Calcium. The most common mineral in the body, calcium is best known for building strong bones and teeth. It also plays a key role in maintaining blood vessels, producing hormones and enabling nerves to signal each other. Growing evidence suggests that it may help with weight control, keep blood pressure in check and reduce the risk of colon polyp recurrence, a risk factor for colon cancer. The U.S. Dietary Guidelines Advisory Committee recently noted that many Americans fall short on calcium.
Kids and teens need the most -- about 1,300 milligrams per day (roughly the amount found in four glasses of skim milk or fortified orange juice). Adults 51 and older require 1,200 milligrams per day; those 50 and under need 1,000 milligrams.
Food sources: Low-fat and nonfat dairy products; fish with bones, such as canned salmon; fortified food, including juice and soy milk; and some green vegetables, such as spinach.
Copper. Too little copper appears to depress the immune function and weaken bones. Too much may help promote heart disease. Aim for 900 micrograms per day for adults, 19 and older. That's equal to about a cup of lentil soup and an ounce of cashews.
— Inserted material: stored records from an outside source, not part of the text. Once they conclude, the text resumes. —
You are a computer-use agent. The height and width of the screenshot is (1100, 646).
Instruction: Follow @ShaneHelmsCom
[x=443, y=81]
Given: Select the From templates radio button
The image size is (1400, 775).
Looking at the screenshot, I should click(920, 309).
Food sources: Oysters, crab and other shellfish; liver; almonds and other nuts; lentils, mushrooms, shredded wheat and chocolate.
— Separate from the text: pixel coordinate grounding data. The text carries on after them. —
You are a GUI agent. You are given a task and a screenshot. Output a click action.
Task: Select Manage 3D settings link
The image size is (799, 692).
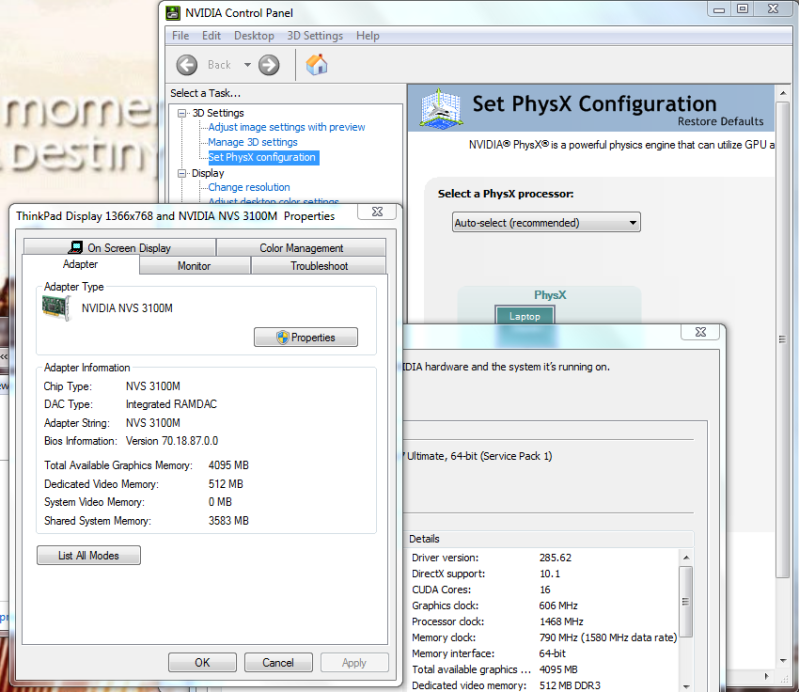(x=253, y=142)
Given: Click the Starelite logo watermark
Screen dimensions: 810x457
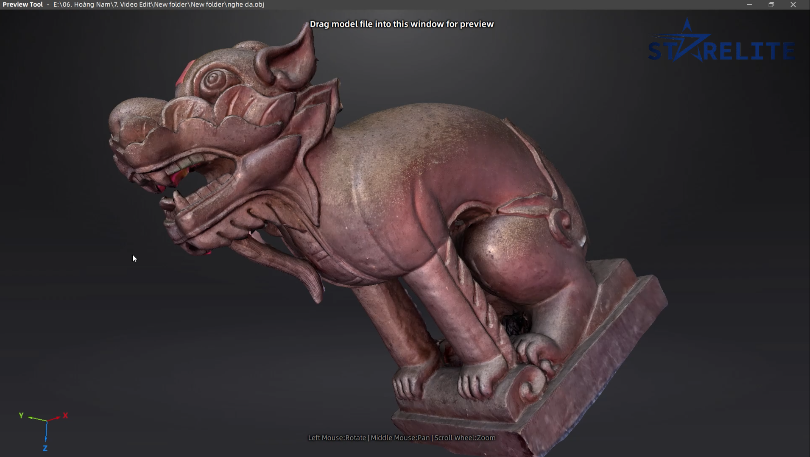Looking at the screenshot, I should (722, 48).
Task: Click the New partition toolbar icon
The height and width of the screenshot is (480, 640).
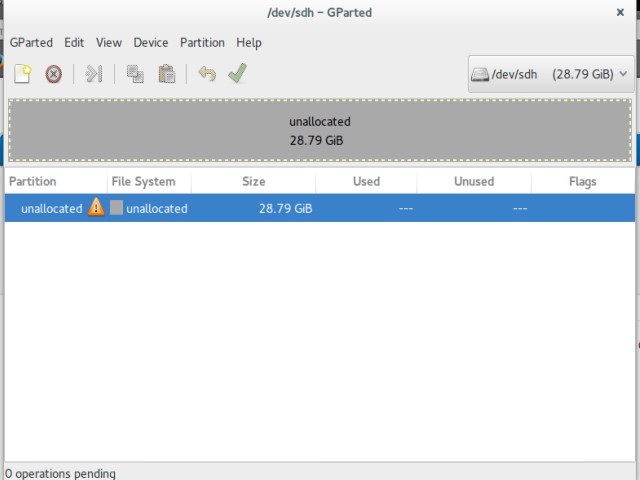Action: 23,73
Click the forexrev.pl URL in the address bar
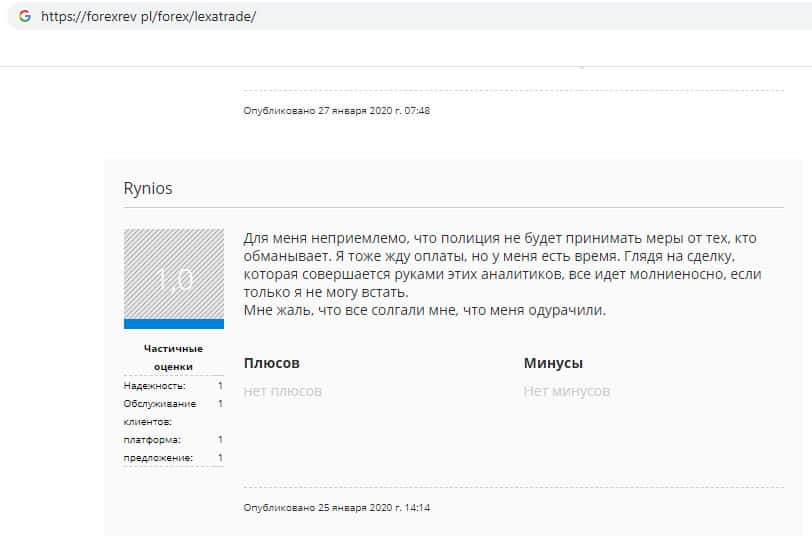The height and width of the screenshot is (551, 812). 148,17
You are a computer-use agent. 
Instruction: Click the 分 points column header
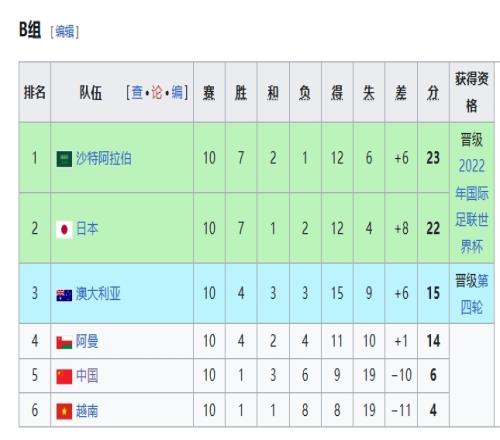tap(433, 92)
Iron. Without it, blood could not carry oxygen, protein would not form and key biochemical reactions throughout the body would not occur. Iron bolsters the immune system and is required for growth and reproduction, which is why pregnant women need the most: 27 milligrams per day (about the equivalent of five cups of raisin bran cereal). Women of childbearing ages need about 18 milligrams per day; men 19 and older and post-menopausal women need the least: eight milligrams per day -- about that found in 3/4 cup of tofu.
Food sources: Beef, dark chicken meat, oysters, raisin bran, black strap molasses and prunes. Beans, soy and spinach are rich in iron, but also have phytates, which can cut iron absorption in half; this is why vegetarians are urged to eat more iron-rich food than meat-eaters. Vitamin C helps boost iron absorption, so drink some orange juice with your raisin bran for better absorption.
Magnesium. Key to hundreds of vital functions, magnesium helps maintain muscle, bone and nerves, and promotes a steady heartbeat. The latest findings suggest it may help prevent migraine headaches, could help reduce asthma and may treat impaired glucose tolerance, a precursor of diabetes. Men 19 and older need the most, about 400 milligrams per day, equal to about an ounce of almonds, a bowl of high-fiber cereal, a cup of brown rice and a bowl of black-eyed peas. Women need about 300 milligrams per day.
Food sources: Whole grains, especially bran cereals; nuts and green vegetables, including spinach.
Potassium. Vital to the internal integrity of all cells in the body, potassium is also key for controlling blood pressure. Too little potassium can cause fatigue, muscle cramps, bloating and, in severe cases, fatal irregular heartbeats. New research suggests potassium may help prevent stroke, osteoporosis and kidney stones. Those 14 and older need nearly five grams per day -- about the amount found in 10 servings of fruit and vegetables.
Food sources: Fruit (especially bananas and oranges), vegetables (especially potatoes) and nuts.
Zinc. Important to protect against infection, preserve brain function and for reproduction, zinc is a key element of enzymes, enables protein production and allows communication between cells. Too little zinc can cause rashes, delay puberty, impair hearing, reduce appetite, cause night blindness and produce severe diarrhea. New research suggests zinc may help treat the common cold and could be helpful in diabetes, macular degeneration and bolstering the immune systems of those with HIV. Aim for 11 milligrams per day for men, 19 and older; eight milligrams for women. That's equal to about six oysters. Just don't regularly exceed the tolerable upper limit of 40 milligrams per day for adults 19 and older, since too much zinc over a long period can cause toxicity, including copper deficiency, diarrhea and vomiting.
Food sources: Shellfish, beef, nuts, legumes and whole grains.